*Work task*: Return the following entries exactly, word for word.

*Dataset*:
────────────────────

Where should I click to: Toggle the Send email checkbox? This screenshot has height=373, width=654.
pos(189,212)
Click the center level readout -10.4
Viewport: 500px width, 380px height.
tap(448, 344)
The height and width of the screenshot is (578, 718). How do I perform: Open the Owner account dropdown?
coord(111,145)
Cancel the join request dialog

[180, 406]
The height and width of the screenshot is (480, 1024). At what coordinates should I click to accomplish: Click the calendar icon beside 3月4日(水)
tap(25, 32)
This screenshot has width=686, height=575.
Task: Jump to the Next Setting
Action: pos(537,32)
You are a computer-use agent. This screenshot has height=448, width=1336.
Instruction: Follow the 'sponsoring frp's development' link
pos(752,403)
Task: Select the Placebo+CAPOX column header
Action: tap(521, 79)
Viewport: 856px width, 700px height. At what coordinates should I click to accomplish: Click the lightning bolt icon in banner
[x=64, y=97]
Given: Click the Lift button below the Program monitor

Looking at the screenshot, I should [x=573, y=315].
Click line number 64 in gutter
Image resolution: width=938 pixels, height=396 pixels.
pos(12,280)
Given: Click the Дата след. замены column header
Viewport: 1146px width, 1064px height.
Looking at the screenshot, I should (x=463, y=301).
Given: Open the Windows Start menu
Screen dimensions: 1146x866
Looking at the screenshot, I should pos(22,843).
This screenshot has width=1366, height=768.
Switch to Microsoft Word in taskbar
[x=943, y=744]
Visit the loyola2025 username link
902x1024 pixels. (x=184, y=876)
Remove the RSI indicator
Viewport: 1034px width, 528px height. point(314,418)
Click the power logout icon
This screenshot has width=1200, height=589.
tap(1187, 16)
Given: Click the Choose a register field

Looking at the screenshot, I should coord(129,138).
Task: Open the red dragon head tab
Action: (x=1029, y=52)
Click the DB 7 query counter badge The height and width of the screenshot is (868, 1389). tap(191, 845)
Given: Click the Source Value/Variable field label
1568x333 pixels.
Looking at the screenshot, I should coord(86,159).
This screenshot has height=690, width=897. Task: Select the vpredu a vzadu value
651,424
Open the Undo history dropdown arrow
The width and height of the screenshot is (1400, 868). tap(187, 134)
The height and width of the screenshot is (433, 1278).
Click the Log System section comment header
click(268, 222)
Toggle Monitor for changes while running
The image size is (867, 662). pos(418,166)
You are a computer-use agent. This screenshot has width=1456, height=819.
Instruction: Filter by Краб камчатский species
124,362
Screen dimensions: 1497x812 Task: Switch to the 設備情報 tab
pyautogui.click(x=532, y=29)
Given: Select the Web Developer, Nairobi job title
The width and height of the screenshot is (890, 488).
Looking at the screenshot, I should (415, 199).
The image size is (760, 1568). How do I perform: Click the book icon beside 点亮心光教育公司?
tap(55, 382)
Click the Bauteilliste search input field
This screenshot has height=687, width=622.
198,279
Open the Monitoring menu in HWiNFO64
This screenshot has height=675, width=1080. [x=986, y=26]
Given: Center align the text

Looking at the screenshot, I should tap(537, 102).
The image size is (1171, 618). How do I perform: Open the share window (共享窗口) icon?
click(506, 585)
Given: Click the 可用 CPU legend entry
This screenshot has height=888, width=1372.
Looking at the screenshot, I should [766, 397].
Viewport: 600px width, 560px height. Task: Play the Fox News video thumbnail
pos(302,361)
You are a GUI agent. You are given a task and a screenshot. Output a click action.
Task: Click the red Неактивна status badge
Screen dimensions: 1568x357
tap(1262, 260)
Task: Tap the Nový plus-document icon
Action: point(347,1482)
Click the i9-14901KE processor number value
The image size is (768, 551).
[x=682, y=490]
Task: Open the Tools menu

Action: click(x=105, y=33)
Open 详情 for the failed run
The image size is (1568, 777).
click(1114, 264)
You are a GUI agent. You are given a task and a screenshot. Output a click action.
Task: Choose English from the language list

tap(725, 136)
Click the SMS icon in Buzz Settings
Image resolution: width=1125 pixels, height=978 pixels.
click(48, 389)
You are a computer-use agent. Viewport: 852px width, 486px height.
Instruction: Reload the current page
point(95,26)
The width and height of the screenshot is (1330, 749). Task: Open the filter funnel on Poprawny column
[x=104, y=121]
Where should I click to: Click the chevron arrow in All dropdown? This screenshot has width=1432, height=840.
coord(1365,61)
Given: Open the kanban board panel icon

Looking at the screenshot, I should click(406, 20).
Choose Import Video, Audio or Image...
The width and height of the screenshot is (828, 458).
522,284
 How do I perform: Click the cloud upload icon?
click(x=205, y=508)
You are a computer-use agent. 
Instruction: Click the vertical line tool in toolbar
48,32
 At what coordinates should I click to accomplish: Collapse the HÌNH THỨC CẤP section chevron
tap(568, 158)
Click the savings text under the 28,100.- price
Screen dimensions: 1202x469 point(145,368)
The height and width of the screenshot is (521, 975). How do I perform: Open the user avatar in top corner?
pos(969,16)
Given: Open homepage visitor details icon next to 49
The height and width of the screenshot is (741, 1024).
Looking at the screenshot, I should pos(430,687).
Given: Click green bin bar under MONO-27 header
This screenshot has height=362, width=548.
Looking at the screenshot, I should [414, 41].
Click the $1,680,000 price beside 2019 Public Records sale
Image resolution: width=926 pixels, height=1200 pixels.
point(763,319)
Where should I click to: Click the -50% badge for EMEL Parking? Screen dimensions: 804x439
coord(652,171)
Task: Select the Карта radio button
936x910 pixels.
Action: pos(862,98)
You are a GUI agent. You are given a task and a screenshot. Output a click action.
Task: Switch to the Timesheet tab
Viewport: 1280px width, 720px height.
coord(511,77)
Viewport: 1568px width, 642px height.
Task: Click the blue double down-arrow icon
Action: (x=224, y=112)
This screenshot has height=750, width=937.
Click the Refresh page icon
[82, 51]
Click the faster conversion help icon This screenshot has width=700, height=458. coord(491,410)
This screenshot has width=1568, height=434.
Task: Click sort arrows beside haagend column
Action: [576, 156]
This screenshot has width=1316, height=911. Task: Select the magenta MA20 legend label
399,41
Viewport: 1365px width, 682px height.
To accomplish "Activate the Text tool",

────────────────────

*Answer box*:
Where should I click to: Toggle the Send email checkbox? This screenshot has height=373, width=654.
pos(189,212)
Click the center level readout -10.4
Viewport: 500px width, 380px height.
tap(448, 344)
The height and width of the screenshot is (578, 718). How do I perform: Open the Owner account dropdown?
coord(111,145)
Cancel the join request dialog

[180, 406]
The height and width of the screenshot is (480, 1024). At what coordinates should I click to accomplish: Click the calendar icon beside 3月4日(水)
tap(25, 32)
This screenshot has width=686, height=575.
Task: Jump to the Next Setting
Action: pos(537,32)
You are a computer-use agent. This screenshot has height=448, width=1336.
Instruction: Follow the 'sponsoring frp's development' link
pos(752,403)
Task: Select the Placebo+CAPOX column header
Action: tap(521, 79)
Viewport: 856px width, 700px height. At what coordinates should I click to accomplish: Click the lightning bolt icon in banner
[x=64, y=97]
Given: Click the Lift button below the Program monitor

Looking at the screenshot, I should [x=573, y=315].
Click line number 64 in gutter
Image resolution: width=938 pixels, height=396 pixels.
pos(12,280)
Given: Click the Дата след. замены column header
Viewport: 1146px width, 1064px height.
Looking at the screenshot, I should (x=463, y=301).
Given: Open the Windows Start menu
Screen dimensions: 1146x866
Looking at the screenshot, I should pos(22,843).
This screenshot has width=1366, height=768.
Switch to Microsoft Word in taskbar
[x=943, y=744]
Visit the loyola2025 username link
902x1024 pixels. (x=184, y=876)
Remove the RSI indicator
Viewport: 1034px width, 528px height. point(314,418)
Click the power logout icon
This screenshot has width=1200, height=589.
tap(1187, 16)
Given: Click the Choose a register field

Looking at the screenshot, I should coord(129,138).
Task: Open the red dragon head tab
Action: (x=1029, y=52)
Click the DB 7 query counter badge The height and width of the screenshot is (868, 1389). tap(191, 845)
Given: Click the Source Value/Variable field label
1568x333 pixels.
Looking at the screenshot, I should coord(86,159).
This screenshot has height=690, width=897. Task: Select the vpredu a vzadu value
651,424
Open the Undo history dropdown arrow
The width and height of the screenshot is (1400, 868). tap(187, 134)
The height and width of the screenshot is (433, 1278).
Click the Log System section comment header
click(268, 222)
Toggle Monitor for changes while running
The image size is (867, 662). pos(418,166)
You are a computer-use agent. This screenshot has width=1456, height=819.
Instruction: Filter by Краб камчатский species
124,362
Screen dimensions: 1497x812 Task: Switch to the 設備情報 tab
pyautogui.click(x=532, y=29)
Given: Select the Web Developer, Nairobi job title
The width and height of the screenshot is (890, 488).
Looking at the screenshot, I should (415, 199).
The image size is (760, 1568). How do I perform: Click the book icon beside 点亮心光教育公司?
tap(55, 382)
Click the Bauteilliste search input field
This screenshot has height=687, width=622.
198,279
Open the Monitoring menu in HWiNFO64
This screenshot has height=675, width=1080. [x=986, y=26]
Given: Center align the text

Looking at the screenshot, I should tap(537, 102).
The image size is (1171, 618). How do I perform: Open the share window (共享窗口) icon?
click(506, 585)
Given: Click the 可用 CPU legend entry
This screenshot has height=888, width=1372.
Looking at the screenshot, I should [766, 397].
Viewport: 600px width, 560px height. Task: Play the Fox News video thumbnail
pos(302,361)
You are a GUI agent. You are given a task and a screenshot. Output a click action.
Task: Click the red Неактивна status badge
Screen dimensions: 1568x357
tap(1262, 260)
Task: Tap the Nový plus-document icon
Action: point(347,1482)
Click the i9-14901KE processor number value
The image size is (768, 551).
[x=682, y=490]
Task: Open the Tools menu

Action: click(x=105, y=33)
Open 详情 for the failed run
The image size is (1568, 777).
click(1114, 264)
You are a GUI agent. You are given a task and a screenshot. Output a click action.
Task: Choose English from the language list

tap(725, 136)
Click the SMS icon in Buzz Settings
Image resolution: width=1125 pixels, height=978 pixels.
click(48, 389)
You are a computer-use agent. Viewport: 852px width, 486px height.
Instruction: Reload the current page
point(95,26)
The width and height of the screenshot is (1330, 749). Task: Open the filter funnel on Poprawny column
[x=104, y=121]
Where should I click to: Click the chevron arrow in All dropdown? This screenshot has width=1432, height=840.
coord(1365,61)
Given: Open the kanban board panel icon

Looking at the screenshot, I should click(406, 20).
Choose Import Video, Audio or Image...
The width and height of the screenshot is (828, 458).
522,284
 How do I perform: Click the cloud upload icon?
click(x=205, y=508)
You are a computer-use agent. 
Instruction: Click the vertical line tool in toolbar
48,32
 At what coordinates should I click to accomplish: Collapse the HÌNH THỨC CẤP section chevron
tap(568, 158)
Click the savings text under the 28,100.- price
Screen dimensions: 1202x469 point(145,368)
The height and width of the screenshot is (521, 975). How do I perform: Open the user avatar in top corner?
pos(969,16)
Given: Open homepage visitor details icon next to 49
The height and width of the screenshot is (741, 1024).
Looking at the screenshot, I should pos(430,687).
Given: Click green bin bar under MONO-27 header
This screenshot has height=362, width=548.
Looking at the screenshot, I should [414, 41].
Click the $1,680,000 price beside 2019 Public Records sale
Image resolution: width=926 pixels, height=1200 pixels.
point(763,319)
Where should I click to: Click the -50% badge for EMEL Parking? Screen dimensions: 804x439
coord(652,171)
Task: Select the Карта radio button
936x910 pixels.
Action: pos(862,98)
You are a GUI agent. You are given a task and a screenshot. Output a click action.
Task: Switch to the Timesheet tab
Viewport: 1280px width, 720px height.
coord(511,77)
Viewport: 1568px width, 642px height.
Task: Click the blue double down-arrow icon
Action: (x=224, y=112)
This screenshot has height=750, width=937.
Click the Refresh page icon
[82, 51]
Click the faster conversion help icon This screenshot has width=700, height=458. coord(491,410)
This screenshot has width=1568, height=434.
Task: Click sort arrows beside haagend column
Action: [576, 156]
This screenshot has width=1316, height=911. Task: Select the magenta MA20 legend label
399,41
Viewport: 1365px width, 682px height.
To accomplish "Activate the Text tool",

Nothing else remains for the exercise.